## [Your instructions]
Every line from the one with "Mother of (147, 634)" to the one with "Təhsil (90, 2458)", including those two, is to be copied exactly; all other lines of the entries below are left out.

## [Data section]
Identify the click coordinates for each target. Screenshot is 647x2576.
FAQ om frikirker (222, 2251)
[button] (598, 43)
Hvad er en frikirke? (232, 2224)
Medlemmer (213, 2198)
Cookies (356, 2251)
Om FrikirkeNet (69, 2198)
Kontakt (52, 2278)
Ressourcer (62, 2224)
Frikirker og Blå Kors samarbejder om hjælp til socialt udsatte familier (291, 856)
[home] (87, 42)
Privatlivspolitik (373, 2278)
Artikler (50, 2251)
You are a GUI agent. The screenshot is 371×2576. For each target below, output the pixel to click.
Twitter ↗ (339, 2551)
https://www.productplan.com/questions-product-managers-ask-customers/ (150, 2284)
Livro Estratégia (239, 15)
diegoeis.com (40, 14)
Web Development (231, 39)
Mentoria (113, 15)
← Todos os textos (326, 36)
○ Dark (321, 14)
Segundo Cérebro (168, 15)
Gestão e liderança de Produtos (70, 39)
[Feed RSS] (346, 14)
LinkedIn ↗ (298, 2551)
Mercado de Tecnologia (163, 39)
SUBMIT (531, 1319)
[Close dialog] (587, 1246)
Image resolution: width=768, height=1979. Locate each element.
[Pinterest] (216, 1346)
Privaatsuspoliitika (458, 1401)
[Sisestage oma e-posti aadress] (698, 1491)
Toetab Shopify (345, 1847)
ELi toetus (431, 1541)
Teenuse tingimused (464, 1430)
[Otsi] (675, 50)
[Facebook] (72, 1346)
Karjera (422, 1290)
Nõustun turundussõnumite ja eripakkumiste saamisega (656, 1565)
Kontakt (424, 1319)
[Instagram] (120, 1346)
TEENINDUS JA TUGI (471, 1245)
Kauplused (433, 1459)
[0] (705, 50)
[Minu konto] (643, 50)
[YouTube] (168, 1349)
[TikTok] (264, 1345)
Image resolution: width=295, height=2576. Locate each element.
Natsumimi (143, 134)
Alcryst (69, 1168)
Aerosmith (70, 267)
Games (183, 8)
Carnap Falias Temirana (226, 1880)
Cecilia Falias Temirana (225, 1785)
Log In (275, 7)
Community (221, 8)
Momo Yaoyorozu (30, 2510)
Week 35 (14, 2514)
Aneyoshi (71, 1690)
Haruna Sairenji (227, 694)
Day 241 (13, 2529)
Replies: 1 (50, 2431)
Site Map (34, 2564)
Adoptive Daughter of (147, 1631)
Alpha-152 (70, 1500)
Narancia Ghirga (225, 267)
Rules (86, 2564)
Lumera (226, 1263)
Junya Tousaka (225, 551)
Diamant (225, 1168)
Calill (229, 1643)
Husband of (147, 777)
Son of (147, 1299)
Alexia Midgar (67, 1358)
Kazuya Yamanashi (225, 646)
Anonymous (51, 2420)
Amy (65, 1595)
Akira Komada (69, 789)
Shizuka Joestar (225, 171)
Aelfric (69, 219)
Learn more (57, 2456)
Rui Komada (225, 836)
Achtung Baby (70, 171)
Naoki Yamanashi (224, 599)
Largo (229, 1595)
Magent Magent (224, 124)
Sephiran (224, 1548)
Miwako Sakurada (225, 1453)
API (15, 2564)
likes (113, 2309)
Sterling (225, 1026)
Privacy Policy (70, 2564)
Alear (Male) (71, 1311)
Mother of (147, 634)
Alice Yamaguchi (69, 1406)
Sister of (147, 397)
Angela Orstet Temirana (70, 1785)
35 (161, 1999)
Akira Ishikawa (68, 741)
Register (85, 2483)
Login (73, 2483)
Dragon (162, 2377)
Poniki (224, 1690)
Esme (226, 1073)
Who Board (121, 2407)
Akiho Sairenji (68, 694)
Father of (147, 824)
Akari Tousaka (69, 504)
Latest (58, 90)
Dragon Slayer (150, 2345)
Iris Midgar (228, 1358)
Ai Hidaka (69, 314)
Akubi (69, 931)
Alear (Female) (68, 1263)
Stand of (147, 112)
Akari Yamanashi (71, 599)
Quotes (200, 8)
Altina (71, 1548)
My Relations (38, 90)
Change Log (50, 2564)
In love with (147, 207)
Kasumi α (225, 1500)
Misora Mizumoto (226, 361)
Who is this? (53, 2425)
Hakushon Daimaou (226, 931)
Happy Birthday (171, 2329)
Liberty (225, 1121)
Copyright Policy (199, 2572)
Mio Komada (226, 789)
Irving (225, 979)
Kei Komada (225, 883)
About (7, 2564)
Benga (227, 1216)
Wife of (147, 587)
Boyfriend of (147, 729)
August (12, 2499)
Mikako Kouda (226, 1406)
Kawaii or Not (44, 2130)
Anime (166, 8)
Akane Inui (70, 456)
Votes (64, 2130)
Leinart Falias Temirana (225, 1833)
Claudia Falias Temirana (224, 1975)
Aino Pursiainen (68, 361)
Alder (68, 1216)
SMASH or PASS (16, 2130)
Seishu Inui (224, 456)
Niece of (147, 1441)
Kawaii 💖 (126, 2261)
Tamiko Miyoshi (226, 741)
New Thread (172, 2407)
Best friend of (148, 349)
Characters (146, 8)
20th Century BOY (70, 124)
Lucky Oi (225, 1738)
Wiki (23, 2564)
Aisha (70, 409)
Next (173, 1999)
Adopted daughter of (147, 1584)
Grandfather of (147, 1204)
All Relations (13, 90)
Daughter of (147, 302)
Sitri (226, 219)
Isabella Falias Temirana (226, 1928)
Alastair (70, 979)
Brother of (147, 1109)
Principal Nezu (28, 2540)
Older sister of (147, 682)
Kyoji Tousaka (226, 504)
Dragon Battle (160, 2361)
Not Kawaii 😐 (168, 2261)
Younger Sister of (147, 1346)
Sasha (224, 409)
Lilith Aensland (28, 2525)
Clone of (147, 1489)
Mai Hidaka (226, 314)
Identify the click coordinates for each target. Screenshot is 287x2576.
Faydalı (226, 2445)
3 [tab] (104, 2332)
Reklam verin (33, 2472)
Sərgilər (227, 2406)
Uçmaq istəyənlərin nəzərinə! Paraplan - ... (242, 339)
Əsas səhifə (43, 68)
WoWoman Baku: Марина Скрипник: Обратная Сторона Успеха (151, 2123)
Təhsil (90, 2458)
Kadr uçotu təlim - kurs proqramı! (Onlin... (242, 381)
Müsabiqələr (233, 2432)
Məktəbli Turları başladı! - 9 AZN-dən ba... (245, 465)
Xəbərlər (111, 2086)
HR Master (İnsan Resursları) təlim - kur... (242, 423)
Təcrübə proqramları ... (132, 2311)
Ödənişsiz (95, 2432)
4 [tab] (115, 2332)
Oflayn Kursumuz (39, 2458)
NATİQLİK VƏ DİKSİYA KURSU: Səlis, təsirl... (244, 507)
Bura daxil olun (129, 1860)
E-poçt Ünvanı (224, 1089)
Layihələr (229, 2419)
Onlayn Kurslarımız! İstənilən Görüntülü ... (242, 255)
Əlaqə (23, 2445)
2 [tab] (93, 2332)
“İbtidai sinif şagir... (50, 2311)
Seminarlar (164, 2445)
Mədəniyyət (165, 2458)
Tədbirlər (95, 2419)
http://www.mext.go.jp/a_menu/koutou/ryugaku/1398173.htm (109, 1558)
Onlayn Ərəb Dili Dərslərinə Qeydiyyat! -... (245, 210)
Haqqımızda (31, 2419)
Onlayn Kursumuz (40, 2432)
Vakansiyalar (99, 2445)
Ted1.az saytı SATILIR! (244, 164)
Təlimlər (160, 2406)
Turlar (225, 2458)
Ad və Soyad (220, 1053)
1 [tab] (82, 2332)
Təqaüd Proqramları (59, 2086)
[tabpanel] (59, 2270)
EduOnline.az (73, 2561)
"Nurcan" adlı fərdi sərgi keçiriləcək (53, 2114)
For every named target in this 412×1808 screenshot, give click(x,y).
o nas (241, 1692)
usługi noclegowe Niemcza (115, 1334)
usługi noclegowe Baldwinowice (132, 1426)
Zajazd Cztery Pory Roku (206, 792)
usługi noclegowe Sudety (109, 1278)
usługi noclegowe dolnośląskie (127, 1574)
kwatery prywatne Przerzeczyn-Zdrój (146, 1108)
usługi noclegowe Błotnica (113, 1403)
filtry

## [Exercise output]
Mother of (147, 634)
Alice Yamaguchi (69, 1406)
Sister of (147, 397)
Angela Orstet Temirana (70, 1785)
35 (161, 1999)
Akira Ishikawa (68, 741)
Register (85, 2483)
Login (73, 2483)
Dragon (162, 2377)
Poniki (224, 1690)
Esme (226, 1073)
Who Board (121, 2407)
Akiho Sairenji (68, 694)
Father of (147, 824)
Akari Tousaka (69, 504)
Latest (58, 90)
Dragon Slayer (150, 2345)
Iris Midgar (228, 1358)
Ai Hidaka (69, 314)
Akubi (69, 931)
Alear (Female) (68, 1263)
Stand of (147, 112)
Akari Yamanashi (71, 599)
Quotes (200, 8)
Altina (71, 1548)
My Relations (38, 90)
Change Log (50, 2564)
In love with (147, 207)
Kasumi α (225, 1500)
Misora Mizumoto (226, 361)
Who is this? (53, 2425)
Hakushon Daimaou (226, 931)
Happy Birthday (171, 2329)
Liberty (225, 1121)
Copyright Policy (199, 2572)
Mio Komada (226, 789)
Irving (225, 979)
Kei Komada (225, 883)
About (7, 2564)
Benga (227, 1216)
Wife of (147, 587)
Boyfriend of (147, 729)
August (12, 2499)
Mikako Kouda (226, 1406)
Kawaii or Not (44, 2130)
Anime (166, 8)
Akane Inui (70, 456)
Votes (64, 2130)
Leinart Falias Temirana (225, 1833)
Claudia Falias Temirana (224, 1975)
Aino Pursiainen (68, 361)
Alder (68, 1216)
SMASH or PASS (16, 2130)
Seishu Inui (224, 456)
Niece of (147, 1441)
Kawaii 💖 (126, 2261)
Tamiko Miyoshi (226, 741)
New Thread (172, 2407)
Best friend of (148, 349)
Characters (146, 8)
20th Century BOY (70, 124)
Lucky Oi (225, 1738)
Wiki (23, 2564)
Aisha (70, 409)
Next (173, 1999)
Adopted daughter of (147, 1584)
Grandfather of (147, 1204)
All Relations (13, 90)
Daughter of (147, 302)
Sitri (226, 219)
Isabella Falias Temirana (226, 1928)
Alastair (70, 979)
Brother of (147, 1109)
Principal Nezu (28, 2540)
Older sister of (147, 682)
Kyoji Tousaka (226, 504)
Dragon Battle (160, 2361)
Not Kawaii 😐 (168, 2261)
Younger Sister of (147, 1346)
Sasha (224, 409)
Lilith Aensland (28, 2525)
Clone of (147, 1489)
Mai Hidaka (226, 314)
Identify the click coordinates for each target. Screenshot is 287x2576.
Faydalı (226, 2445)
3 [tab] (104, 2332)
Reklam verin (33, 2472)
Sərgilər (227, 2406)
Uçmaq istəyənlərin nəzərinə! Paraplan - ... (242, 339)
Əsas səhifə (43, 68)
WoWoman Baku: Марина Скрипник: Обратная Сторона Успеха (151, 2123)
Təhsil (90, 2458)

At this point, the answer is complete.